Managing a Good Night's Sleep

Are you always tired? Do you toss and turn, trying not to think, willing yourself to relax?

With the mind wide open and the brain active, any attempt to proper rest is doomed.

Being unable to sleep well is common. Most people think of it in the same terms as having a chronic headache.

But prolonged poor sleep actually results in poor health. It can slowly destroy your physical stamina, your ability to concentrate and work properly, and start to affect your personality.

An adult needs average 7-8 hours sleep with at least 2 hours of deep restful sleep per night - enough good sleep to wake refreshed, with your body recovered and ready for the next day.

Cheating the sandman costs!Tiredness makes us irritable, touchy and low in pain tolerance and energy.

Chronic poor sleep decreases your life expectancy and increases your chance of having a work or vehicle accident.

Poor sleep dampens your immune system, makes you at risk of getting sick, and is very ageing due to lack of good repair of body systems.
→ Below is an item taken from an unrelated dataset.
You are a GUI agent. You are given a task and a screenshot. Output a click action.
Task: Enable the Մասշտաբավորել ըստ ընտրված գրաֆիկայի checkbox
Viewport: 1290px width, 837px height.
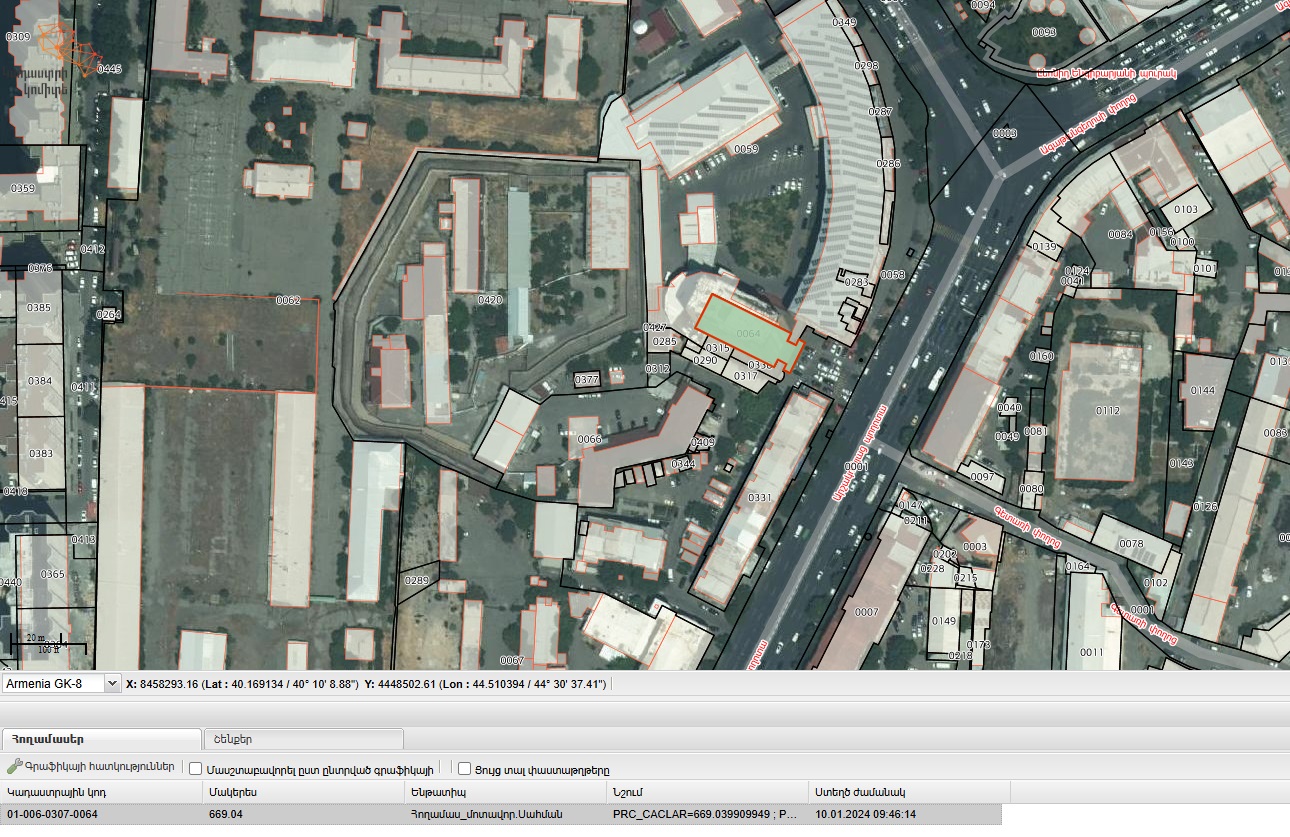[196, 769]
Sleeping well provides the body with growth and sex hormones which act at a cellular level like a personal repair kit.

To ensure a good night's sleep, the first factor to remember is set your body clock to a rhythm.

Wake up at the same time every morning.

Dont sleep in on the weekends. If you are tired go to bed earlier. Otherwise you will jetlag yourself.

Use regular predictable before-bed rituals and habits to set the mind towards going to sleep. These should be calming and winding down, not stimulating.

Stress and anxiety will rob you of deep sleep.

Alcohol, nicotine and sleeping pills might act as a sedative first, but then produce adrenaline-like substances later into the night which retard REM sleep.

They usually have addictive qualities and cause re-boundwakefulness when you stop.

Herbal Valerian works well but must be taken for two weeks before its affects start to work properly.

Calcium and tryptophan rich foods are ideal before bed.

( like cheese or a hot cocoa ) or a small amount of carbohydrate ( pasta or rice or a light dessert.)

However, a heavy protein or fatty meal late at night will cause digestive demand that disturbs good sleep.

Some habitual low to moderate intensity exercise in the early evening before dinner, some calming music, a warm bath or relaxation massage gets your mind ready for sleep.Your body has to register a 2 degree drop in external temperature to stimulate sleep so keep the room cool.

Sleep is a barometer of your general health

So a better balance in all aspects of your life will help you sleep well and be well.